Smoke from Space
San Francisco Bay Area smoke from Fires, 10-12-2017 (credit: JPL)
US national science agencies including NASA, NOAA, and the Jet Propulsion Laboratory (JPL) at CalTech manage and operate a suite of remote sensing satellites that observed wildfires raging in California. The environmental monitors gathered imagery using visible, infrared, and UV light signatures. Each sensor allows different sensitivities to determine characteristics of storms, clouds, ocean currents, winds, wildfires, and other environmental conditions. The orbiting satellites followed the growth, expansion, and extent of what is considered some the worst fires in California's history.
NASA used the photography to created an animation showing the sequences of smoke covering the San Francisco Bay Area. During the fires, air quality reached particulate pollution levels (PM-2.5) more typically associated with Beijing, China and which are considered severely unhealthy for people.

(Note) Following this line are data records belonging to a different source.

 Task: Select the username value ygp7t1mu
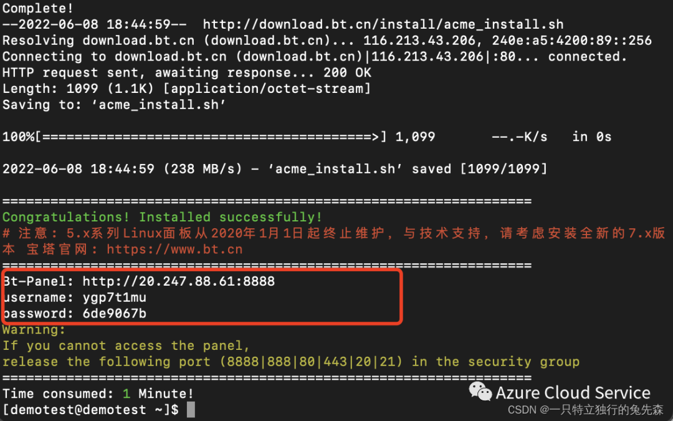coord(115,298)
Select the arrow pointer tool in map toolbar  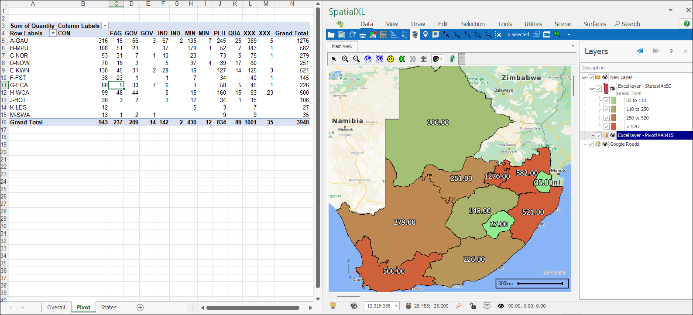[334, 59]

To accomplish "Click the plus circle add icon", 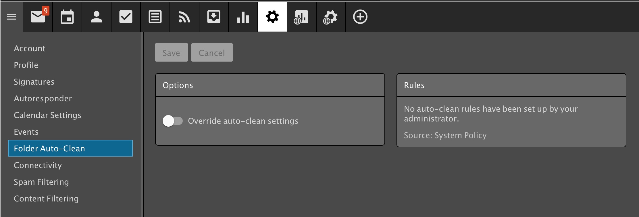I will [360, 17].
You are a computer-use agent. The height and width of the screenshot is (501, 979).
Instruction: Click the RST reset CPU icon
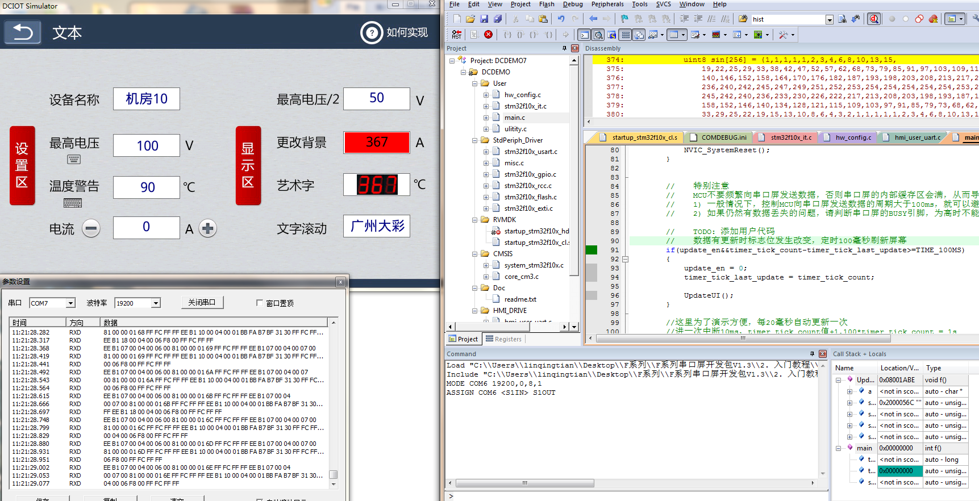(457, 35)
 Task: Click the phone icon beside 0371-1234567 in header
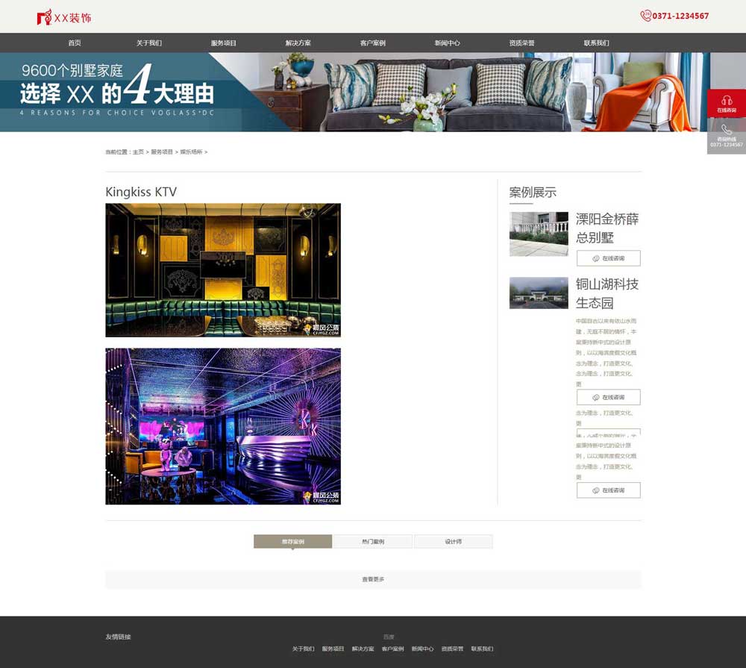tap(645, 16)
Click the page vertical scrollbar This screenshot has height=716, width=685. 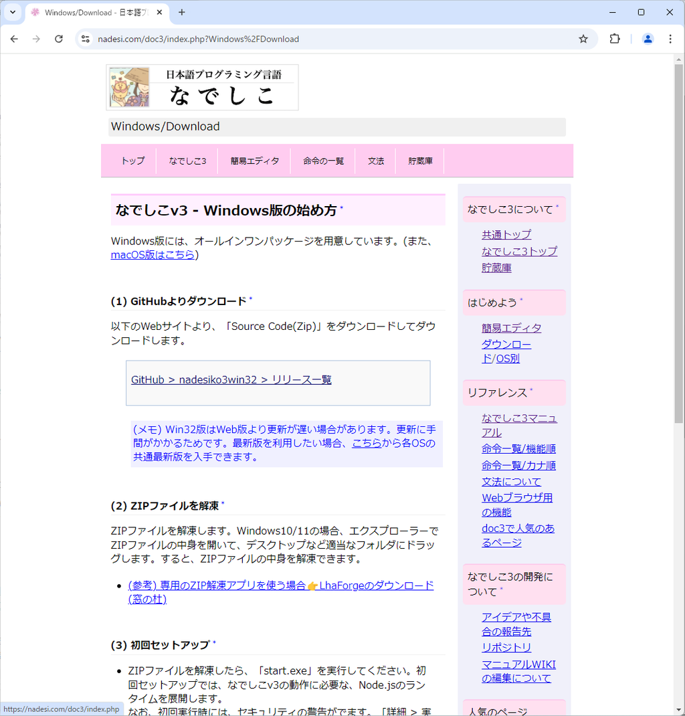(x=679, y=268)
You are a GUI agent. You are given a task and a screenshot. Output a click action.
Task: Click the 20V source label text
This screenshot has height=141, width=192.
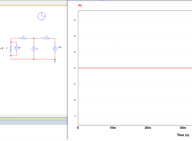click(60, 48)
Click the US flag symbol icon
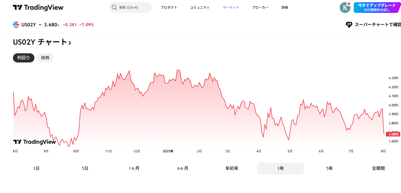This screenshot has height=193, width=401. [x=16, y=25]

Closer to the ground, footage gathered by a Washington Post drone viewed neighborhoods in the town of Santa Rosa entirely burned to the ground by fires ignited by sparks carried by high winds from nearby hillsides. California's 'fire season' used to occur during the Fall months but Cal-Fire now sees it as a year-round period. This has been expanded by the State's aridity and drought-amplified by climate change.
Using a more 'global' perspective, NOAA estimated the cost of the State's disasters to be historic. The agency calculated billion dollar costs associated to extreme weather and climate related events. This determination was made well before the floods, hurricanes, and fires occurred.
Extreme weather and storms once predicted for mid-21st Century are already now happening.